# Actions to take
A - Answer these questions from the file system device text, one per line, marking each answer (i), (ii) or (iii) to match:
(i) Which field of the FUSE_INIT request shows the endianness of the session?
(ii) Which three request types are the only ones the hiprio queue contains?
(iii) What must the device not do because of activity on a normal request queue?
B - Please reproduce the passage of the file system device text starting with "The device MUST" and going on through "requests on the hiprio queue.".

# Supplied text
[START]

The endianness of the FUSE protocol session is detectable by inspecting the
uint32\_t \field{in.opcode} field of the FUSE\_INIT request sent by the driver
to the device.  This allows the device to determine whether the session is
little-endian or big-endian.  The next FUSE\_INIT message terminates the
current session and starts a new session with the possibility of changing
endianness.

\subsubsection{Device Operation: High Priority Queue}\label{sec:Device Types / File System Device / Device Operation / Device Operation: High Priority Queue}

The hiprio queue follows the same request format as the request queues.  This
queue only contains FUSE\_INTERRUPT, FUSE\_FORGET, and FUSE\_BATCH\_FORGET
requests.

Interrupt and forget requests have a higher priority than normal requests.  The
separate hiprio queue is used for these requests to ensure they can be
delivered even when all request queues are full.

\devicenormative{\paragraph}{Device Operation: High Priority Queue}{Device Types / File System Device / Device Operation / Device Operation: High Priority Queue}

The device MUST NOT pause processing of the hiprio queue due to activity on a
normal request queue.

The device MAY process request queues concurrently with the hiprio queue.

\drivernormative{\paragraph}{Device Operation: High Priority Queue}{Device Types / File System Device / Device Operation / Device Operation: High Priority Queue}

The driver MUST submit FUSE\_INTERRUPT, FUSE\_FORGET, and FUSE\_BATCH\_FORGET requests solely on the hiprio queue.

The driver MUST not submit normal requests on the hiprio queue.

The driver MUST anticipate that request queues are processed concurrently with the hiprio queue.

[END]

# Record excerpts
[START]

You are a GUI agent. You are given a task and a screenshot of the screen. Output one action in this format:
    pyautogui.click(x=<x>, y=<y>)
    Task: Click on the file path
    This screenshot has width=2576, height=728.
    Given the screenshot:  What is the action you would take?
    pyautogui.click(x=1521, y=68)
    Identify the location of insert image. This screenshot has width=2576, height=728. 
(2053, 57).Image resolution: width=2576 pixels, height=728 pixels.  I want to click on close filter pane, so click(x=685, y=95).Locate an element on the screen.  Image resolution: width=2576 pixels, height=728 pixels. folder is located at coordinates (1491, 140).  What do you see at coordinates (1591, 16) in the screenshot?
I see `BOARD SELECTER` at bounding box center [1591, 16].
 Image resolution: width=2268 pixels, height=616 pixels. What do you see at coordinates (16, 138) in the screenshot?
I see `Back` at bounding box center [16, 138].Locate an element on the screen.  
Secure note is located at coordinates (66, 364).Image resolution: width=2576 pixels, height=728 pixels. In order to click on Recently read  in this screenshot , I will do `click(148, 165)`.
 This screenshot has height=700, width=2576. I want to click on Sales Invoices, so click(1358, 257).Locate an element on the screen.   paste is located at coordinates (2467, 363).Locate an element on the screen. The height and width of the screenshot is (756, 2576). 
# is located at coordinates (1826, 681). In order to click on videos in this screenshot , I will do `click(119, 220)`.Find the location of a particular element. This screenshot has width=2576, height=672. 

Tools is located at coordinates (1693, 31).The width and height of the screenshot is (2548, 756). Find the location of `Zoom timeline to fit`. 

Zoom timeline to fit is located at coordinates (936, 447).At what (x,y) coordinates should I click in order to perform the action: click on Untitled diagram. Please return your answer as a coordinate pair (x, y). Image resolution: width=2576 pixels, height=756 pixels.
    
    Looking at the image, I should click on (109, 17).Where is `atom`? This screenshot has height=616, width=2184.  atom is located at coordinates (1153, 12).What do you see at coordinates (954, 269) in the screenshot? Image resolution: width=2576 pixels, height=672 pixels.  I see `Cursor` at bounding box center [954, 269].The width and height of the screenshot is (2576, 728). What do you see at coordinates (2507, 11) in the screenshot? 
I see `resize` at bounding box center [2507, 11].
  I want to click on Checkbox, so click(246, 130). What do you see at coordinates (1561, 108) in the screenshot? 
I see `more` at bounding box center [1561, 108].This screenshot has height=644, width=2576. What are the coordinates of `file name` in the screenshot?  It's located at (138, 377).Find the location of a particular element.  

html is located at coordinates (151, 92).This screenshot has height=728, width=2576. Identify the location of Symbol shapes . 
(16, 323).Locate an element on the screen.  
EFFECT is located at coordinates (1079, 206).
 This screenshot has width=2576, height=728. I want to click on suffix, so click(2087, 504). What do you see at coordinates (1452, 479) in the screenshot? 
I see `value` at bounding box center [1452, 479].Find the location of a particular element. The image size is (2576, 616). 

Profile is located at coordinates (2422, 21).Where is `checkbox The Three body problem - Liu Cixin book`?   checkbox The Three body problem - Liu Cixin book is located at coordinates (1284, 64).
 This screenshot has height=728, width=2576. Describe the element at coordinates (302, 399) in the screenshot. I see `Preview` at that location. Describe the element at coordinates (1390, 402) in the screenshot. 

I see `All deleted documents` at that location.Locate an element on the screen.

[END]

# List of solutions
A -
(i) The uint32_t in.opcode field.
(ii) FUSE_INTERRUPT, FUSE_FORGET and FUSE_BATCH_FORGET.
(iii) Pause processing of the hiprio queue.

B -
The device MUST NOT pause processing of the hiprio queue due to activity on a
normal request queue.

The device MAY process request queues concurrently with the hiprio queue.

\drivernormative{\paragraph}{Device Operation: High Priority Queue}{Device Types / File System Device / Device Operation / Device Operation: High Priority Queue}

The driver MUST submit FUSE\_INTERRUPT, FUSE\_FORGET, and FUSE\_BATCH\_FORGET requests solely on the hiprio queue.

The driver MUST not submit normal requests on the hiprio queue.